- [What to work on] Please rewrite the material with every "screenshot" replaced by "image" and everything else unchanged, leaving the pictures out.

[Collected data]
________________________

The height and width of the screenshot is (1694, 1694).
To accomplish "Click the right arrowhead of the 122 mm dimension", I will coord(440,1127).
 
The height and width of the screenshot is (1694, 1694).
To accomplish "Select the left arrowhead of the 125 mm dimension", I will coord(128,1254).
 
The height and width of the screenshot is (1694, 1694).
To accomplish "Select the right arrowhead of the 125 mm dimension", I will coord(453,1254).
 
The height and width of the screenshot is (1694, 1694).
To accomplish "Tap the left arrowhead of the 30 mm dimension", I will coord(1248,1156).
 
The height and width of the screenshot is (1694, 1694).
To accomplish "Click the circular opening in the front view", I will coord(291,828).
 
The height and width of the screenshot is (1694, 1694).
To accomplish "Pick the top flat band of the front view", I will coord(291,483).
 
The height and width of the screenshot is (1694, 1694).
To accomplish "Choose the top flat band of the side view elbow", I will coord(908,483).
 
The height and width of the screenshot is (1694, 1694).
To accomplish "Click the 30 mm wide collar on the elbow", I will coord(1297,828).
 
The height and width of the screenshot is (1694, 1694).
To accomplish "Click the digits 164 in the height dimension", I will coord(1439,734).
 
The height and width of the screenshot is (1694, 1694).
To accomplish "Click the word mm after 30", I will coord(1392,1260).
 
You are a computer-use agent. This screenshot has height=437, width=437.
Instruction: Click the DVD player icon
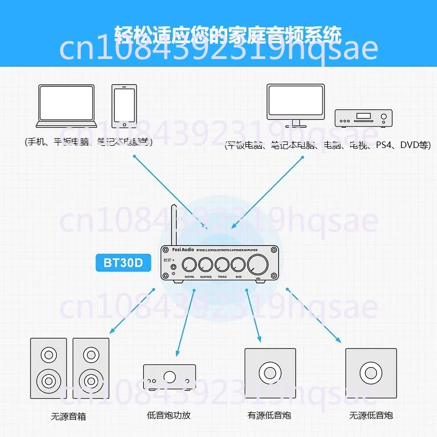click(363, 116)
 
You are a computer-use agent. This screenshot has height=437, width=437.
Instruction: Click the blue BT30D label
click(123, 263)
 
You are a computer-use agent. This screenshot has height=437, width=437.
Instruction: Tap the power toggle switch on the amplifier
click(173, 268)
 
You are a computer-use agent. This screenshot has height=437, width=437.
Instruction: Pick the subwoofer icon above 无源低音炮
click(371, 374)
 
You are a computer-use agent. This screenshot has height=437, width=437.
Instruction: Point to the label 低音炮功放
click(169, 416)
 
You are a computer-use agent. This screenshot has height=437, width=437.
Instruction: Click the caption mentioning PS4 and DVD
click(328, 145)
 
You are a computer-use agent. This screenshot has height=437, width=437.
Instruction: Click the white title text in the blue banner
click(228, 36)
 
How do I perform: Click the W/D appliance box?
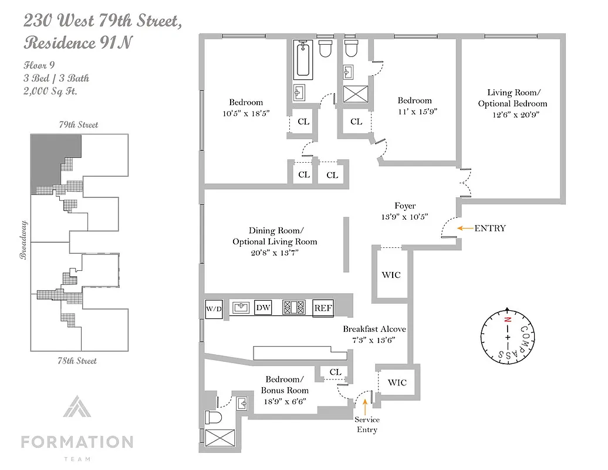pos(213,308)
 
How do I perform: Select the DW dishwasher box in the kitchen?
pos(264,308)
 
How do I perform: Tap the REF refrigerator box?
pos(323,308)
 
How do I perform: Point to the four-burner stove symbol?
pos(295,308)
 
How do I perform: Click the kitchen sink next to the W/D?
pos(241,308)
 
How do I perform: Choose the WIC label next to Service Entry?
pos(397,382)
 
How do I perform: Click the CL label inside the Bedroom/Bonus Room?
pos(335,372)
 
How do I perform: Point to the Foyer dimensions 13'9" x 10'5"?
pos(405,216)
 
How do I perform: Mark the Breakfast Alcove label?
pos(374,329)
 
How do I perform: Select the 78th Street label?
pos(78,360)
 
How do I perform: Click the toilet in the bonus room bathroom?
pos(212,418)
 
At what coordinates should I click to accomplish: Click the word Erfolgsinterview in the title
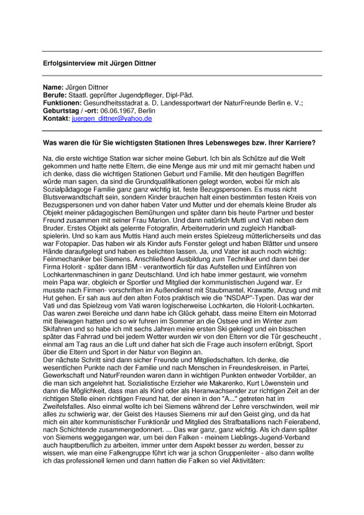pos(69,63)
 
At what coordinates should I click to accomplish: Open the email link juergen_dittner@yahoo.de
pos(112,119)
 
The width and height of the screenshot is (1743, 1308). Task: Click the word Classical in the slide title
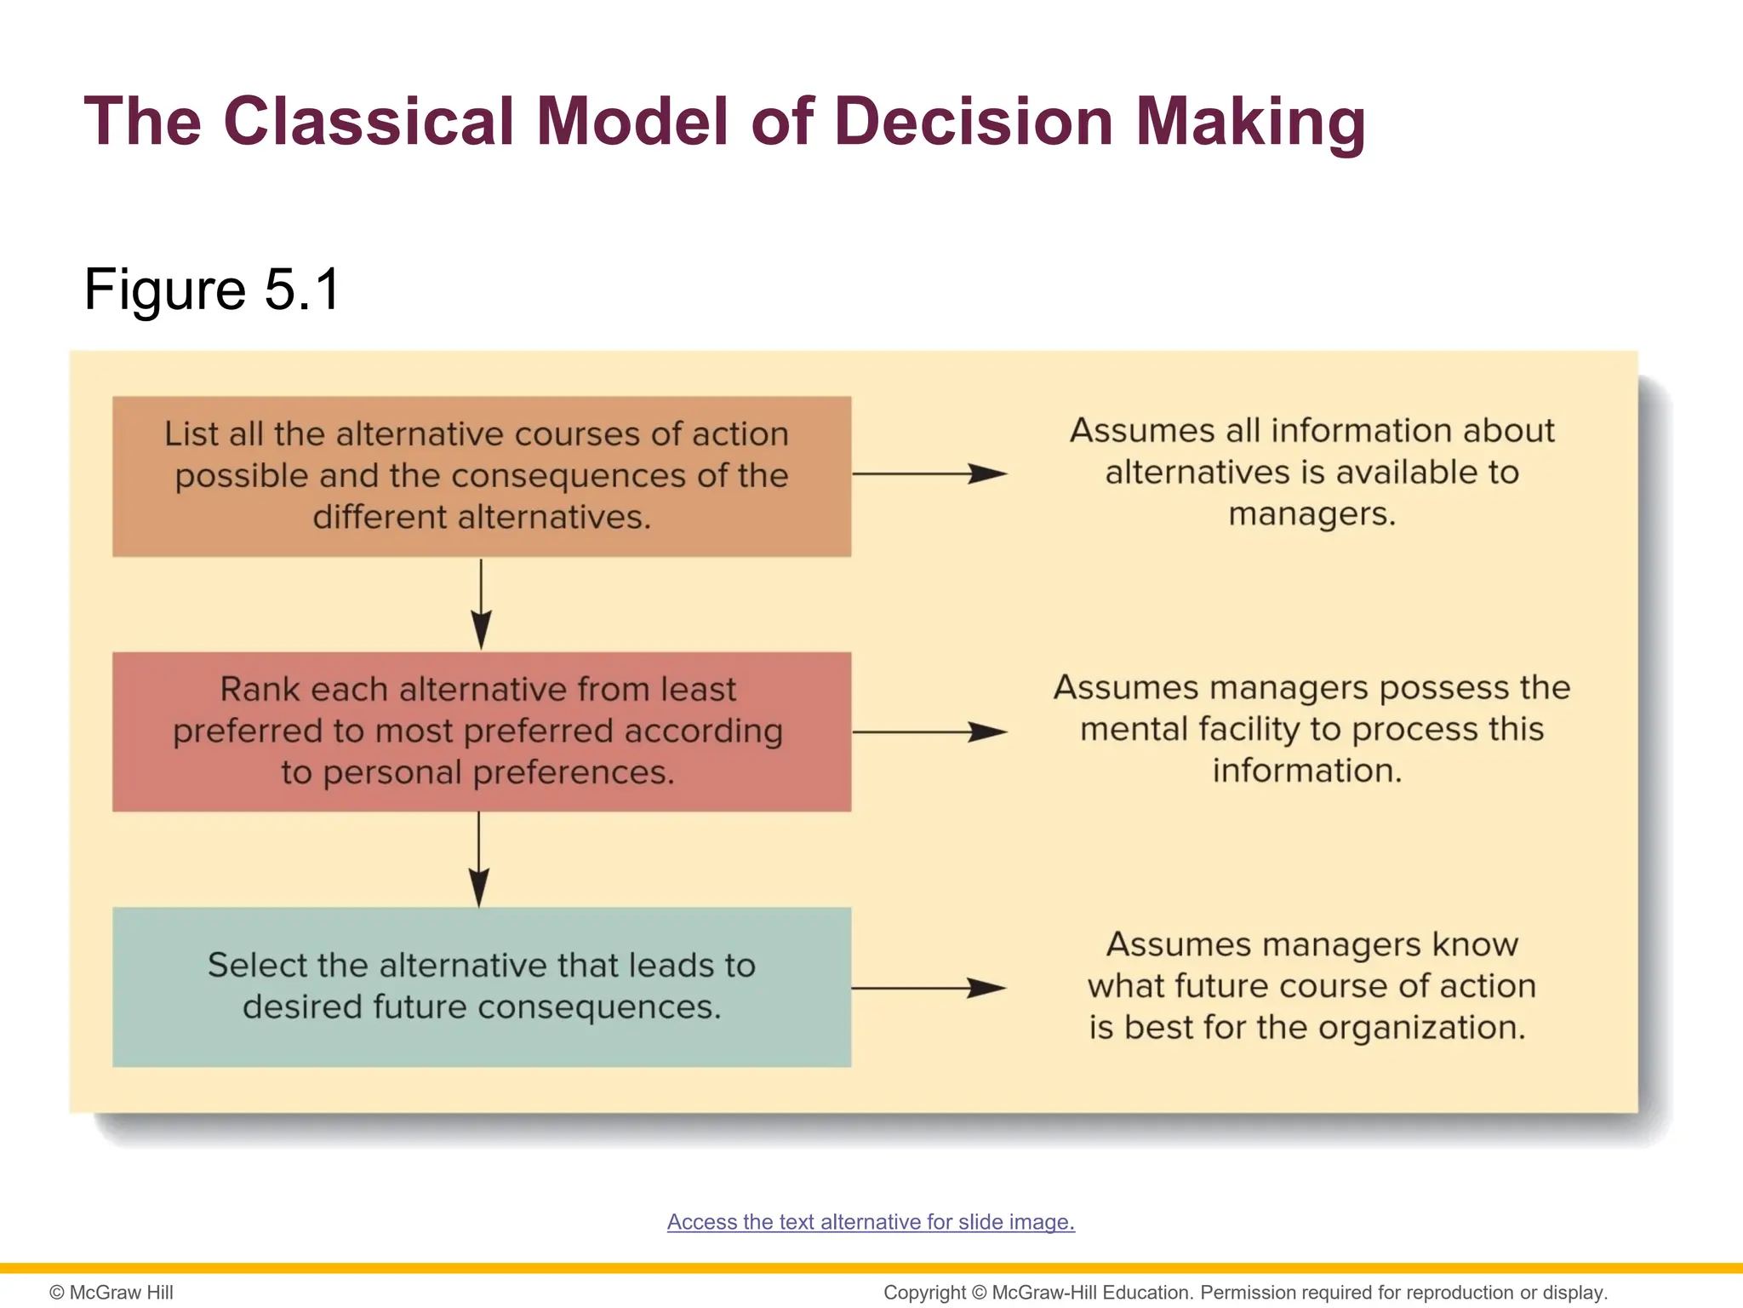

________________________

- [Answer to the task]
The height and width of the image is (1694, 1694).
To accomplish "Click the right arrowhead of the 122 mm dimension", I will coord(440,1127).
 
The height and width of the image is (1694, 1694).
To accomplish "Select the left arrowhead of the 125 mm dimension", I will coord(128,1254).
 
The height and width of the image is (1694, 1694).
To accomplish "Select the right arrowhead of the 125 mm dimension", I will coord(453,1254).
 
The height and width of the image is (1694, 1694).
To accomplish "Tap the left arrowhead of the 30 mm dimension", I will coord(1248,1156).
 
The height and width of the image is (1694, 1694).
To accomplish "Click the circular opening in the front view", I will coord(291,828).
 
The height and width of the image is (1694, 1694).
To accomplish "Pick the top flat band of the front view", I will coord(291,483).
 
The height and width of the image is (1694, 1694).
To accomplish "Choose the top flat band of the side view elbow", I will coord(908,483).
 
The height and width of the image is (1694, 1694).
To accomplish "Click the 30 mm wide collar on the elbow", I will coord(1297,828).
 
The height and width of the image is (1694, 1694).
To accomplish "Click the digits 164 in the height dimension", I will coord(1439,734).
 
The height and width of the image is (1694, 1694).
To accomplish "Click the word mm after 30", I will coord(1392,1260).
 
You are a computer-use agent. This image has height=437, width=437.
Instruction: Click the DVD player icon
click(363, 116)
 
You are a computer-use agent. This image has height=437, width=437.
Instruction: Click the blue BT30D label
click(123, 263)
 
You are a computer-use agent. This image has height=437, width=437.
Instruction: Tap the power toggle switch on the amplifier
click(173, 268)
 
You are a computer-use agent. This image has height=437, width=437.
Instruction: Pick the subwoofer icon above 无源低音炮
click(371, 374)
 
You are a computer-use agent. This image has height=437, width=437.
Instruction: Point to the label 低音炮功放
click(169, 416)
 
You are a computer-use agent. This image has height=437, width=437.
Instruction: Click the caption mentioning PS4 and DVD
click(328, 145)
 
You are a computer-use agent. This image has height=437, width=437.
Instruction: Click the white title text in the blue banner
click(228, 36)
 
How do I perform: Click the W/D appliance box?
pos(213,308)
 
How do I perform: Select the DW dishwasher box in the kitchen?
pos(264,308)
 
How do I perform: Tap the REF refrigerator box?
pos(323,308)
 
How do I perform: Point to the four-burner stove symbol?
pos(295,308)
 
How do I perform: Click the kitchen sink next to the W/D?
pos(241,308)
 
How do I perform: Choose the WIC label next to Service Entry?
pos(397,382)
 
How do I perform: Click the CL label inside the Bedroom/Bonus Room?
pos(335,372)
 
How do I perform: Point to the Foyer dimensions 13'9" x 10'5"?
pos(405,216)
 
How do I perform: Mark the Breakfast Alcove label?
pos(374,329)
 
How do I perform: Select the 78th Street label?
pos(78,360)
 
How do I perform: Click the toilet in the bonus room bathroom?
pos(212,418)
 
At what coordinates should I click to accomplish: Click the word Erfolgsinterview in the title
pos(69,63)
 
At what coordinates should I click to accomplish: Open the email link juergen_dittner@yahoo.de
pos(112,119)
 
The width and height of the image is (1743, 1308). Task: Click the word Classical in the slide title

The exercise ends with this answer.